Qatar has also extended the legal restrictions on summer working hours in outdoor spaces from 1 June to 15 September, further providing workers with greater protection from heat stress, while strict measures to prevent passport confiscation include fines of up to QAR 25,000 per case.
Enforcement
In conjunction with the reforms, Qatar has taken major steps to increase its enforcement capacity. Working in cooperation with international partners, the government has introduced stricter punishments for violators and made it more difficult for unscrupulous employers to break the law.
Qatar has strengthened the capacity of its labour inspectors who carry out thousands of inspections each year at work and accommodation sites across the country. In 2021, the Ministry of Labour carried out a total of 39,880 inspections. Violations of the law are recorded, and penalties are handed down through the courts.

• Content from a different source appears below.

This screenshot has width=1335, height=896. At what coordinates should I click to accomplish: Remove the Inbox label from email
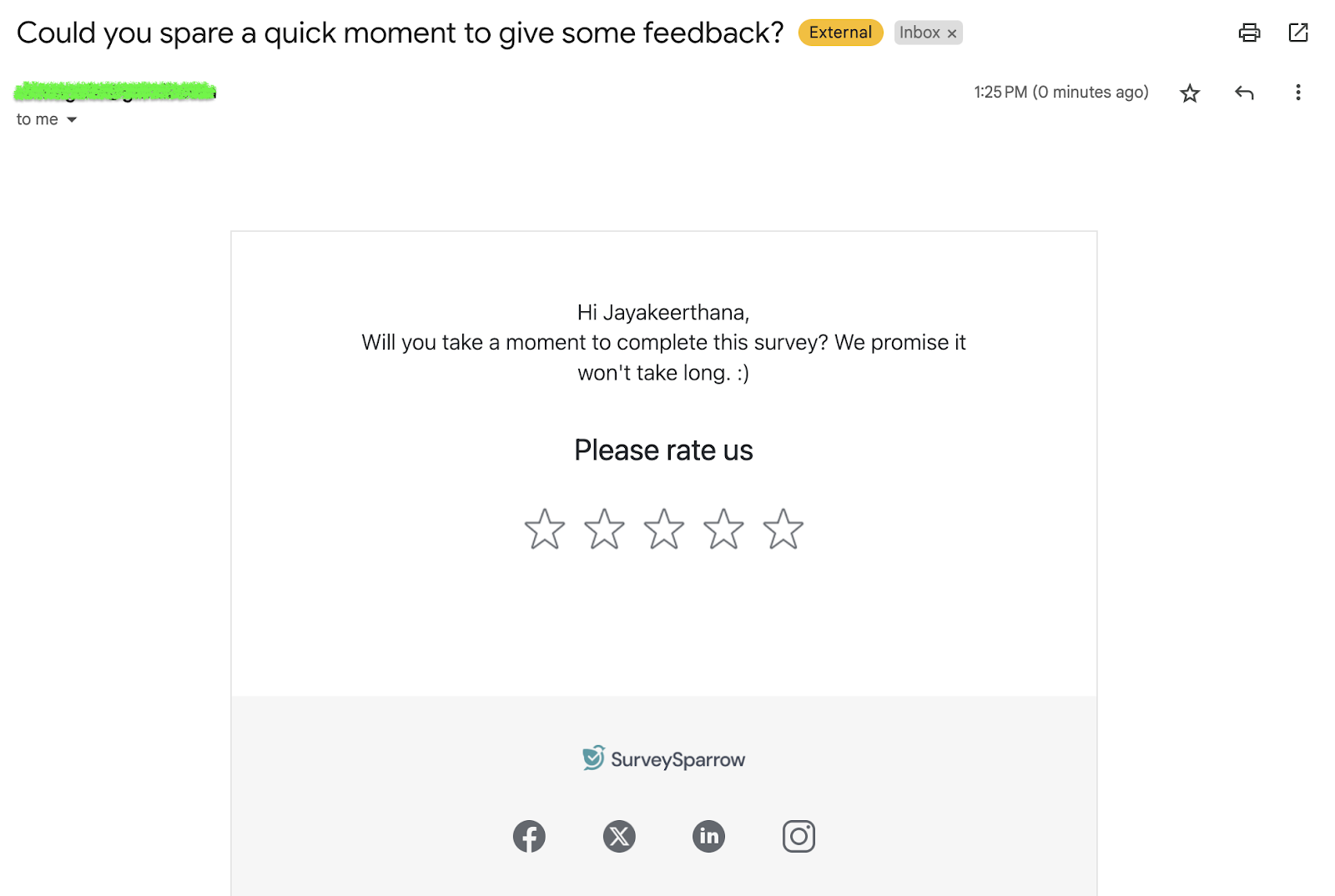tap(952, 33)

The number of rule-breaking companies has and will continue to decline as enforcement measures take hold and compliance increases among employers. Individual cases of wrongdoing are dealt with immediately, but these cases do not represent an underlying fault with the reforms that have been introduced.
Mortality statistics
The Guardian article has attracted significant attention, but the reporting is inaccurate. Every death is a tragedy, and the health and wellbeing of Qatar’s population is our highest priority. A recent study by the International Labour Organization (ILO) recorded 50 work-related deaths across the entire country in 2020 – a fraction of the figure reported in the media.
Unfortunately, of the millions of foreign nationals who have lived in Qatar over the past 10 years, a small number have died due to age, illness, or injury. The media reports claim that every person who passed away in Qatar from India, Sri Lanka, Pakistan, Bangladesh, and Nepal was employed as a construction worker on World Cup stadiums and infrastructure. This is not true.
Qatar has a community of over 1.4 million expatriates from these countries. Only 20 percent are employed as construction workers, which accounted for fewer than 10 percent of all fatalities between 2014 and 2019. Foreign nationals from these countries work in a wide range of jobs, from law, accountancy, and other professional service industries, through the media and education, to hospitality and retail, in addition to manual labour.
Taken out of context, the Guardian figures have been used to create sensationalist headlines. There has been a consistent decline in Qatar’s mortality rate because of our region-leading health and safety programmes.